Work to complete:
I need all of the entries printed exactly.
Information shown Start Marker
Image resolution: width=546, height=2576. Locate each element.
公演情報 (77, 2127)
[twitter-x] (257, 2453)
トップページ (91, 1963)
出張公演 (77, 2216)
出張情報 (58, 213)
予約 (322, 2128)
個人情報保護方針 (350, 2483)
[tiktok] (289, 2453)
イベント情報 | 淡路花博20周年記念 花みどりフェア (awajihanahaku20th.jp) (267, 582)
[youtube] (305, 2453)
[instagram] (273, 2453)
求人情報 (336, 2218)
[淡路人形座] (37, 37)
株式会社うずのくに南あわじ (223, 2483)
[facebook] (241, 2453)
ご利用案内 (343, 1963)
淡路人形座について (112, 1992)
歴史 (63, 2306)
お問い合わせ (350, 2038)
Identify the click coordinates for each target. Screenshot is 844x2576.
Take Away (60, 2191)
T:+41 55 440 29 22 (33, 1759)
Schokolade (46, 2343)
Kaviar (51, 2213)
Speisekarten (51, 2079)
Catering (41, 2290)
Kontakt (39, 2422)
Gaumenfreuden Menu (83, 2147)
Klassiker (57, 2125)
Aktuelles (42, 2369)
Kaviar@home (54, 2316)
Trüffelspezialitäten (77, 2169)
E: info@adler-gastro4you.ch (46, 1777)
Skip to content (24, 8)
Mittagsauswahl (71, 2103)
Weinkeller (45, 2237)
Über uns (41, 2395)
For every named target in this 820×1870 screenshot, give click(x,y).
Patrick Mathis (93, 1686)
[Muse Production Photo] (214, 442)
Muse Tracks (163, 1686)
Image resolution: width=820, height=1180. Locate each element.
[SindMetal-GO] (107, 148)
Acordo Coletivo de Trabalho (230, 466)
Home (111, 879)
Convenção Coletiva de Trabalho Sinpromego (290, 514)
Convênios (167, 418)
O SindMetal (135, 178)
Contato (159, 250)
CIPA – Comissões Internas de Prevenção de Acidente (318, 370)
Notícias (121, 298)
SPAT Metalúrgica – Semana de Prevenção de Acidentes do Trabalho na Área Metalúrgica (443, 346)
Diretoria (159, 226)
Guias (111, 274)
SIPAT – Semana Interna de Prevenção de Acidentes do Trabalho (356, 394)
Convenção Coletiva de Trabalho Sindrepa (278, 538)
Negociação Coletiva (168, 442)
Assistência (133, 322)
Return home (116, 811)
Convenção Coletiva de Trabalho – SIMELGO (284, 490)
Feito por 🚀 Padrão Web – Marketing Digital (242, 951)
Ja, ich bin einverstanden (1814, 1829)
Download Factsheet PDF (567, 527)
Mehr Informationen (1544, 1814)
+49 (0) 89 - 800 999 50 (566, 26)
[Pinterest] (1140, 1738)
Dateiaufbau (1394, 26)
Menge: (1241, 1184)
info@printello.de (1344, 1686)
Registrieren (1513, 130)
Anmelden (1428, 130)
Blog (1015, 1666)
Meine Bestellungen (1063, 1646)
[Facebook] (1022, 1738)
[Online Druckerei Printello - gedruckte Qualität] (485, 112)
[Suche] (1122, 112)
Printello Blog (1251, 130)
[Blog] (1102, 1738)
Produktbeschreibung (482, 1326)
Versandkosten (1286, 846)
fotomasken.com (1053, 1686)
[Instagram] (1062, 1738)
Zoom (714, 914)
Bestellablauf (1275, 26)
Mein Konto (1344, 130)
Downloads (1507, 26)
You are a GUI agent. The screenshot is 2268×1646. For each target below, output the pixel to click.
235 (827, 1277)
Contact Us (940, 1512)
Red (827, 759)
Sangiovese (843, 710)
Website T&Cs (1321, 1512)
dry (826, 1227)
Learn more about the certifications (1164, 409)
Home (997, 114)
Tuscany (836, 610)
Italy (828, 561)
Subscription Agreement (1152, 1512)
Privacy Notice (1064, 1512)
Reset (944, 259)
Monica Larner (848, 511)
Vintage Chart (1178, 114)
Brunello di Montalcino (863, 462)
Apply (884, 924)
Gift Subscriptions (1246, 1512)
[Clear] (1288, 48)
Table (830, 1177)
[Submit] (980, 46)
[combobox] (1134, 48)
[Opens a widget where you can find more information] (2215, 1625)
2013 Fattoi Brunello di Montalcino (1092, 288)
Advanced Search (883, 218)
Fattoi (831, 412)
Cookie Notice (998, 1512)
Information shown End Marker
Output of the exercise:
Image resolution: width=546, height=2576. Locate each element.
公演情報 (77, 2127)
[twitter-x] (257, 2453)
トップページ (91, 1963)
出張公演 (77, 2216)
出張情報 (58, 213)
予約 (322, 2128)
個人情報保護方針 (350, 2483)
[tiktok] (289, 2453)
イベント情報 | 淡路花博20周年記念 花みどりフェア (awajihanahaku20th.jp) (267, 582)
[youtube] (305, 2453)
[instagram] (273, 2453)
求人情報 (336, 2218)
[淡路人形座] (37, 37)
株式会社うずのくに南あわじ (223, 2483)
[facebook] (241, 2453)
ご利用案内 (343, 1963)
淡路人形座について (112, 1992)
歴史 (63, 2306)
お問い合わせ (350, 2038)
Identify the click coordinates for each target. Screenshot is 844x2576.
Take Away (60, 2191)
T:+41 55 440 29 22 (33, 1759)
Schokolade (46, 2343)
Kaviar (51, 2213)
Speisekarten (51, 2079)
Catering (41, 2290)
Kontakt (39, 2422)
Gaumenfreuden Menu (83, 2147)
Klassiker (57, 2125)
Aktuelles (42, 2369)
Kaviar@home (54, 2316)
Trüffelspezialitäten (77, 2169)
E: info@adler-gastro4you.ch (46, 1777)
Skip to content (24, 8)
Mittagsauswahl (71, 2103)
Weinkeller (45, 2237)
Über uns (41, 2395)
For every named target in this 820×1870 screenshot, give click(x,y).
Patrick Mathis (93, 1686)
[Muse Production Photo] (214, 442)
Muse Tracks (163, 1686)
Image resolution: width=820, height=1180. Locate each element.
[SindMetal-GO] (107, 148)
Acordo Coletivo de Trabalho (230, 466)
Home (111, 879)
Convenção Coletiva de Trabalho Sinpromego (290, 514)
Convênios (167, 418)
O SindMetal (135, 178)
Contato (159, 250)
CIPA – Comissões Internas de Prevenção de Acidente (318, 370)
Notícias (121, 298)
SPAT Metalúrgica – Semana de Prevenção de Acidentes do Trabalho na Área Metalúrgica (443, 346)
Diretoria (159, 226)
Guias (111, 274)
SIPAT – Semana Interna de Prevenção de Acidentes do Trabalho (356, 394)
Convenção Coletiva de Trabalho Sindrepa (278, 538)
Negociação Coletiva (168, 442)
Assistência (133, 322)
Return home (116, 811)
Convenção Coletiva de Trabalho – SIMELGO (284, 490)
Feito por 🚀 Padrão Web – Marketing Digital (242, 951)
Ja, ich bin einverstanden (1814, 1829)
Download Factsheet PDF (567, 527)
Mehr Informationen (1544, 1814)
+49 (0) 89 - 800 999 50 (566, 26)
[Pinterest] (1140, 1738)
Dateiaufbau (1394, 26)
Menge: (1241, 1184)
info@printello.de (1344, 1686)
Registrieren (1513, 130)
Anmelden (1428, 130)
Blog (1015, 1666)
Meine Bestellungen (1063, 1646)
[Facebook] (1022, 1738)
[Online Druckerei Printello - gedruckte Qualität] (485, 112)
[Suche] (1122, 112)
Printello Blog (1251, 130)
[Blog] (1102, 1738)
Produktbeschreibung (482, 1326)
Versandkosten (1286, 846)
fotomasken.com (1053, 1686)
[Instagram] (1062, 1738)
Zoom (714, 914)
Bestellablauf (1275, 26)
Mein Konto (1344, 130)
Downloads (1507, 26)
You are a GUI agent. The screenshot is 2268×1646. For each target below, output the pixel to click.
235 (827, 1277)
Contact Us (940, 1512)
Red (827, 759)
Sangiovese (843, 710)
Website T&Cs (1321, 1512)
dry (826, 1227)
Learn more about the certifications (1164, 409)
Home (997, 114)
Tuscany (836, 610)
Italy (828, 561)
Subscription Agreement (1152, 1512)
Privacy Notice (1064, 1512)
Reset (944, 259)
Monica Larner (848, 511)
Vintage Chart (1178, 114)
Brunello di Montalcino (863, 462)
Apply (884, 924)
Gift Subscriptions (1246, 1512)
[Clear] (1288, 48)
Table (830, 1177)
[Submit] (980, 46)
[combobox] (1134, 48)
[Opens a widget where you can find more information] (2215, 1625)
2013 Fattoi Brunello di Montalcino (1092, 288)
Advanced Search (883, 218)
Fattoi (831, 412)
Cookie Notice (998, 1512)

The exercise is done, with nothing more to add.